* [QUESTIONS]:
**A)** Reproduce the passage on puppy biting word for word, starting at "Although all my" and ending at "some help here.".
**B)** Decide whether each statement agrees with the passage on puppy biting, answering yes or no and quoting the words that settle it: (i) The writer has tried the method described and found it effective. (ii) The writer holds that striking a dog for any reason is wrong. (iii) The writer's comments are directed at Dan.
**C)** Summarize the passage on puppy biting in two sentences.

##### PASSAGE TO READ #####

We humans need to keep our heads on straight and think rationally. Remember that violence begets violence so striking your dog in any fashion for any reason is totally wrong and absolutely unacceptable. A Dad wouldn’t strike an infant for accidentally kicking him in the groin while changing baby’s diaper now would he? Same principal — puppies and babies alike know not what they do. When pups bite or nip one another the one in pain yelps and the pup that inflicted the bite is supposed to get the idea that he hurt his playmate. I learned of this technique long after puppy-hood at our house and so have not tried this method nor do I have any idea of it’s effectiveness. I’m just passing it along.
Although all my ideas, methods and suggestions aren’t geared specifically for a pup with “Jaws Syndrome” nor are any of my comments directed at Dan, everything I’ve said is aimed at helping to get and keep puppies and dogs in a more calm state of mind which will cut down on the jaws action. If you fit into categories that these topics covered, I hope you’ll find some help here.

##### DATASET EXTRACT #####

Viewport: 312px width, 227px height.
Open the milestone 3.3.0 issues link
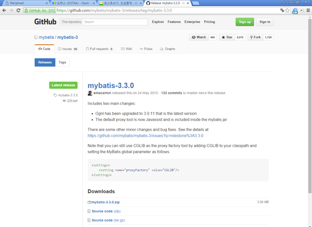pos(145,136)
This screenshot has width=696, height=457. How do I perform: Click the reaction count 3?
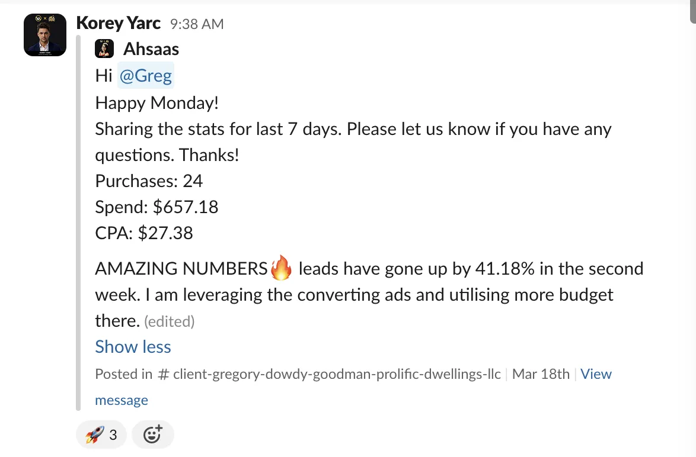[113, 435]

#####
##### DATASET EXTRACT #####

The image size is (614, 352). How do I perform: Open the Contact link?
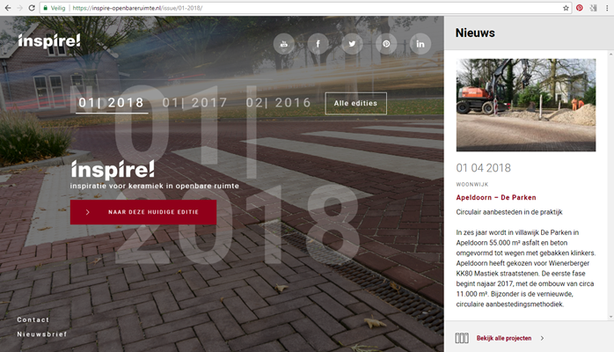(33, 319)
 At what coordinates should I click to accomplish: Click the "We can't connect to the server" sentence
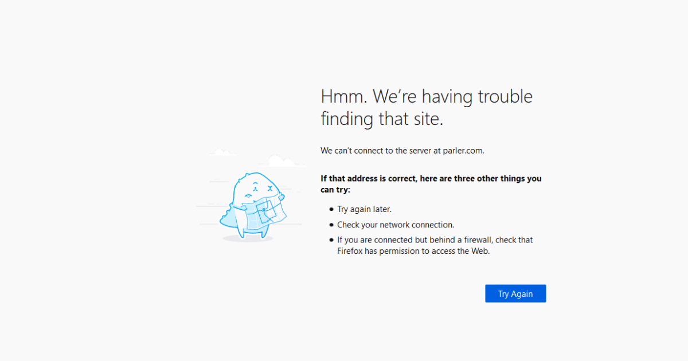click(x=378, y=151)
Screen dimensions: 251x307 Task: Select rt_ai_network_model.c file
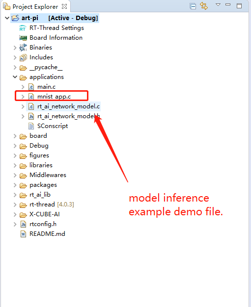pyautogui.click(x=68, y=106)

#####

* [PER-TASK ANSWERS]:
**A)**
Although all my ideas, methods and suggestions aren’t geared specifically for a pup with “Jaws Syndrome” nor are any of my comments directed at Dan, everything I’ve said is aimed at helping to get and keep puppies and dogs in a more calm state of mind which will cut down on the jaws action. If you fit into categories that these topics covered, I hope you’ll find some help here.

**B)**
(i) No: "have not tried this method"
(ii) Yes: "striking your dog in any fashion for any reason is totally wrong and absolutely unacceptable"
(iii) No: "nor are any of my comments directed at Dan"

**C)** The writer argues that striking a dog for any reason is wrong and compares puppies to babies, since both do not know what they do. The writer passes along an untried method in which a bitten pup's yelp is meant to show the biter it caused pain, and says the suggestions aim to keep dogs calmer, which cuts down on biting.